**WORK REQUEST**
Read through the material below and copy each line in which the word "resolution" occurs.

**DATA TO EXAMINE**
--

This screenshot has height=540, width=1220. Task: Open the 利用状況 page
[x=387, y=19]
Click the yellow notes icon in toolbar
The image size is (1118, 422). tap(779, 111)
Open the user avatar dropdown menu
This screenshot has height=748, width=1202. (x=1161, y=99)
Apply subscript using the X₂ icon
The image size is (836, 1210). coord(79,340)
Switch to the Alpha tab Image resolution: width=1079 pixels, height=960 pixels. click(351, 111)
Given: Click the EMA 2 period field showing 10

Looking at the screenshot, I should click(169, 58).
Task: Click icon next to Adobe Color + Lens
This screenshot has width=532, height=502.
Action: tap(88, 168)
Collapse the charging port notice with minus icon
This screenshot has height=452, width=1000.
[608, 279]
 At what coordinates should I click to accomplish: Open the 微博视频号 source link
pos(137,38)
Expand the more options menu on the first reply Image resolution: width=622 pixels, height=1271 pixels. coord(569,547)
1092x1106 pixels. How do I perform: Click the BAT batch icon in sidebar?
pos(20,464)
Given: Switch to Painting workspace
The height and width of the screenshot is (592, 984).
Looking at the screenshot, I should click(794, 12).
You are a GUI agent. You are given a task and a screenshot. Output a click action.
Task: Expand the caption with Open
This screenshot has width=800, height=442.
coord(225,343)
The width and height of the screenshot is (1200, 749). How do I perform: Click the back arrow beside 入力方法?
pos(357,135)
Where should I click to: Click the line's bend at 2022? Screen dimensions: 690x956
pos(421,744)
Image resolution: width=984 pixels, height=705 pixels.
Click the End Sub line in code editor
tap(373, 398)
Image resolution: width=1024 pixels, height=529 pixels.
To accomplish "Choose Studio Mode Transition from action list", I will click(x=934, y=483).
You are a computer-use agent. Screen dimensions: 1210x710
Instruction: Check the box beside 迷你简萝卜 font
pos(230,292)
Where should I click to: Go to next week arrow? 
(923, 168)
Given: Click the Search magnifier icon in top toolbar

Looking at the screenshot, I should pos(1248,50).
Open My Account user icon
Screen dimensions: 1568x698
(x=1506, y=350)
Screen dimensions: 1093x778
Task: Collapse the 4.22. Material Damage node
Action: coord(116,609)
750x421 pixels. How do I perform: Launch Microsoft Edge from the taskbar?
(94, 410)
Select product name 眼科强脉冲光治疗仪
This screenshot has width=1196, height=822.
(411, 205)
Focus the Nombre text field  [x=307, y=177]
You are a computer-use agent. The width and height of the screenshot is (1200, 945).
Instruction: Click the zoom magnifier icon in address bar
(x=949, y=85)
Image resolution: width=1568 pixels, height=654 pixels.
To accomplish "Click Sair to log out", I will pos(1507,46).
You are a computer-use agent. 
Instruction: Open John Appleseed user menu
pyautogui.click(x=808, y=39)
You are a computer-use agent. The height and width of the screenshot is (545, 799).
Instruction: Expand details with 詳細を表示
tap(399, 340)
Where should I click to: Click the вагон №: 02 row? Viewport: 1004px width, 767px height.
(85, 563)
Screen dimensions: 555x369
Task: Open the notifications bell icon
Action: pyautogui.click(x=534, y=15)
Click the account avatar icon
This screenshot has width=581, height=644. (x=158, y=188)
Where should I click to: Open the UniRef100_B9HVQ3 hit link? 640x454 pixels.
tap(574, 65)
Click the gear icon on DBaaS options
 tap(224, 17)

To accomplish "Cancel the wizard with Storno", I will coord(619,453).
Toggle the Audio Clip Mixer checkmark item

--

**THE ANSWER**
Switch to the Alpha tab Image resolution: width=1079 pixels, height=960 pixels. click(351, 111)
Expand the more options menu on the first reply Image resolution: width=622 pixels, height=1271 pixels. coord(569,547)
Image resolution: width=984 pixels, height=705 pixels.
Image resolution: width=1024 pixels, height=529 pixels.
Image resolution: width=1568 pixels, height=654 pixels.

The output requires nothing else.